> **Problem requirements**:
What you should end up with is an exact copy of the lines from the one holding "Task: Click the" through the last line of the entries below, both included, and nothing else; leave every picture out.

[Stored data entries]
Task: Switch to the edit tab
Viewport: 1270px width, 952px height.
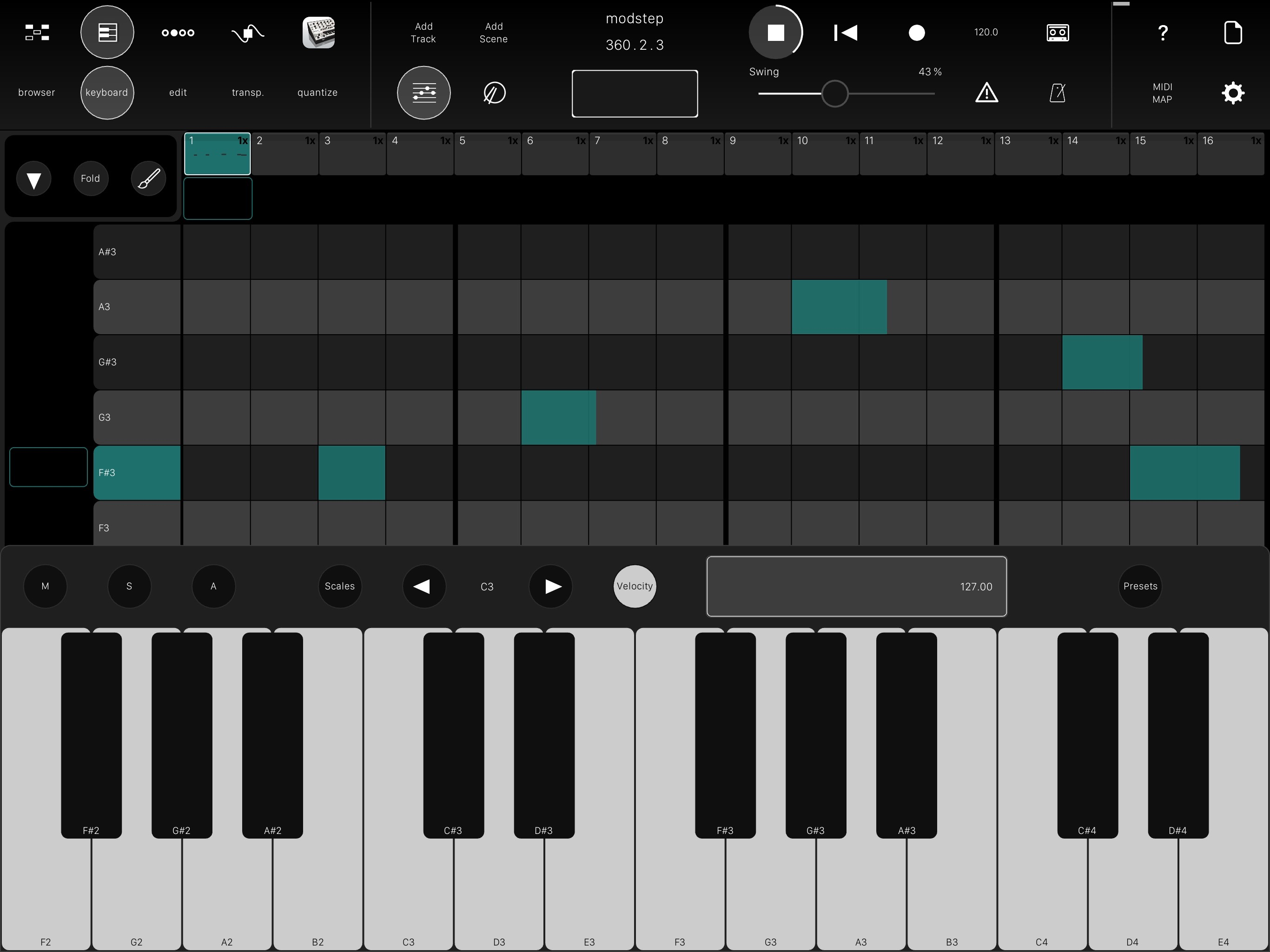Action: point(178,93)
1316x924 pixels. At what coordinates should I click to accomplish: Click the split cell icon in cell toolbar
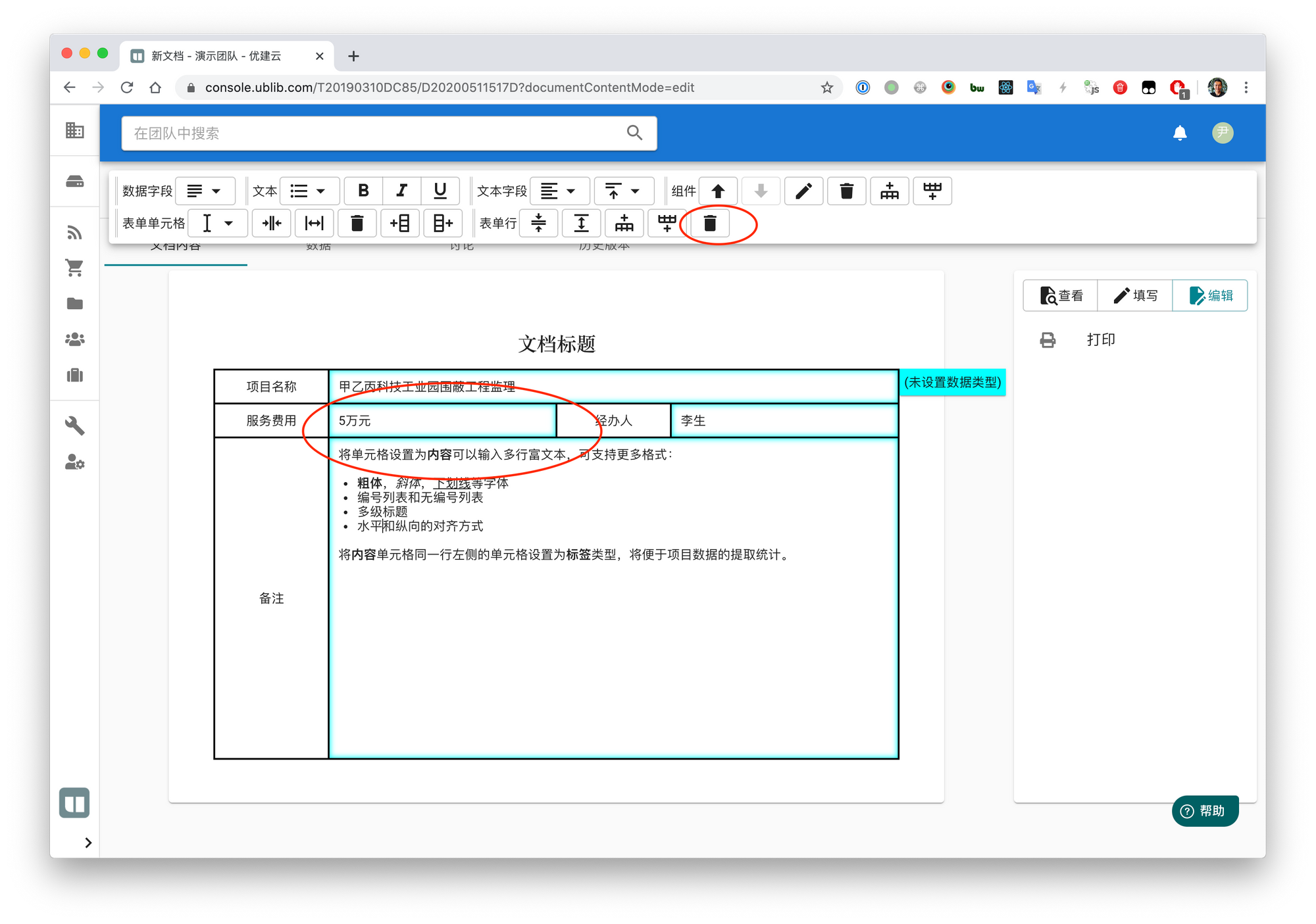click(x=272, y=224)
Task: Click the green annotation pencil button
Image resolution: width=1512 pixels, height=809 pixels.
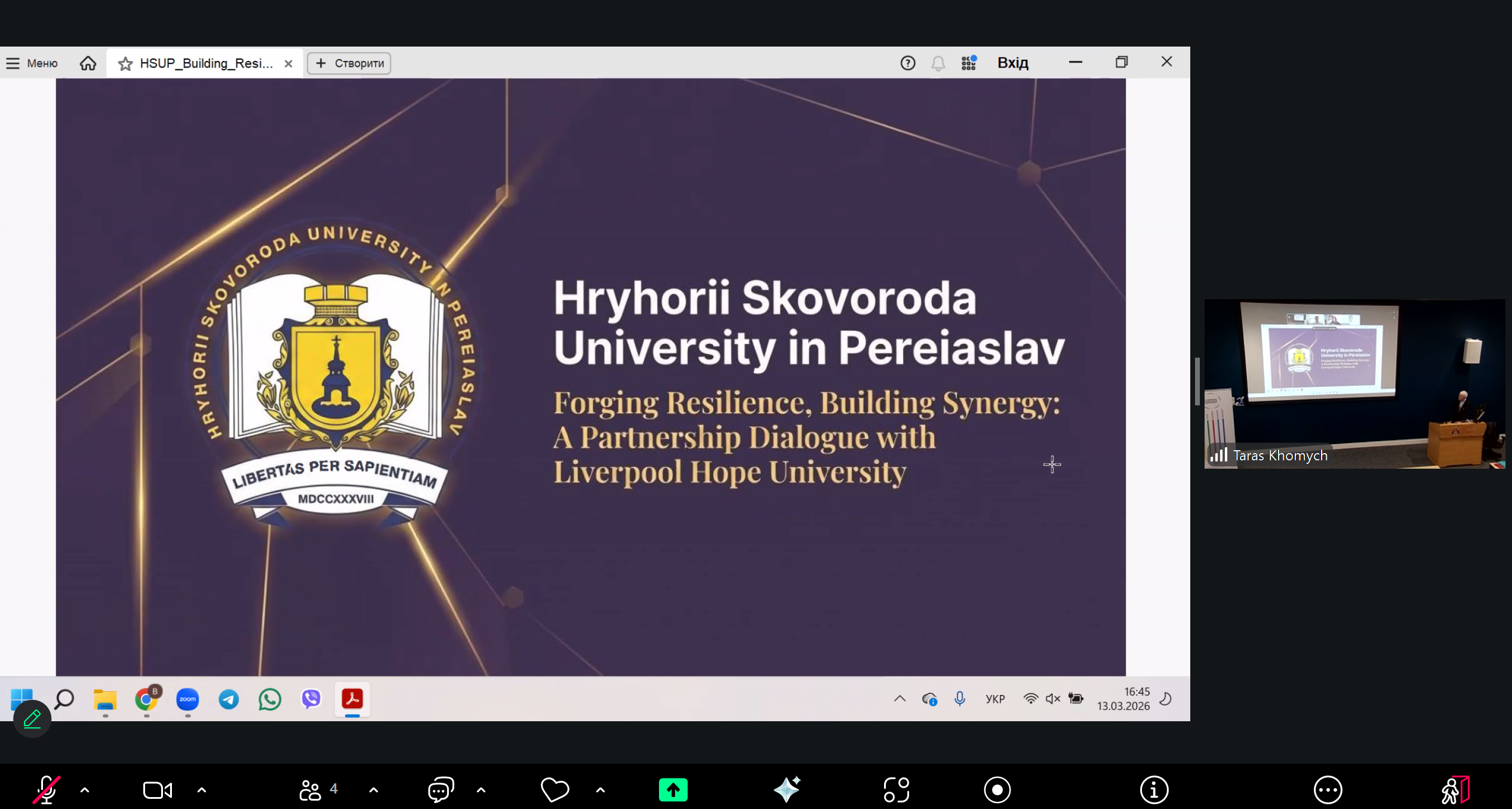Action: tap(32, 719)
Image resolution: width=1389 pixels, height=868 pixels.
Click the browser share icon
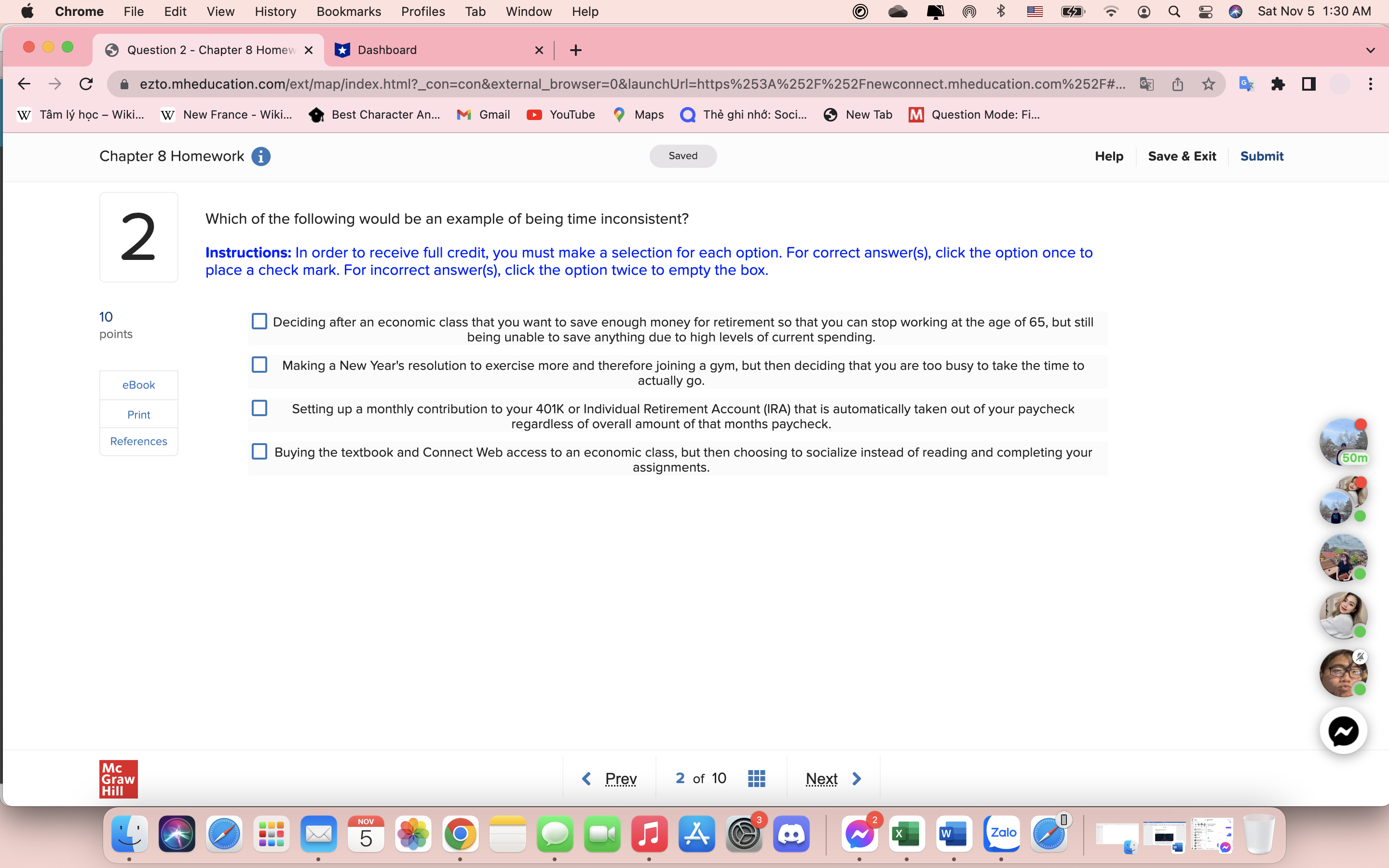coord(1178,84)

> **Result below**:
Task: Click the green annotation pencil button
Image resolution: width=1512 pixels, height=809 pixels.
Action: tap(32, 719)
Image resolution: width=1389 pixels, height=868 pixels.
Click the browser share icon
coord(1178,84)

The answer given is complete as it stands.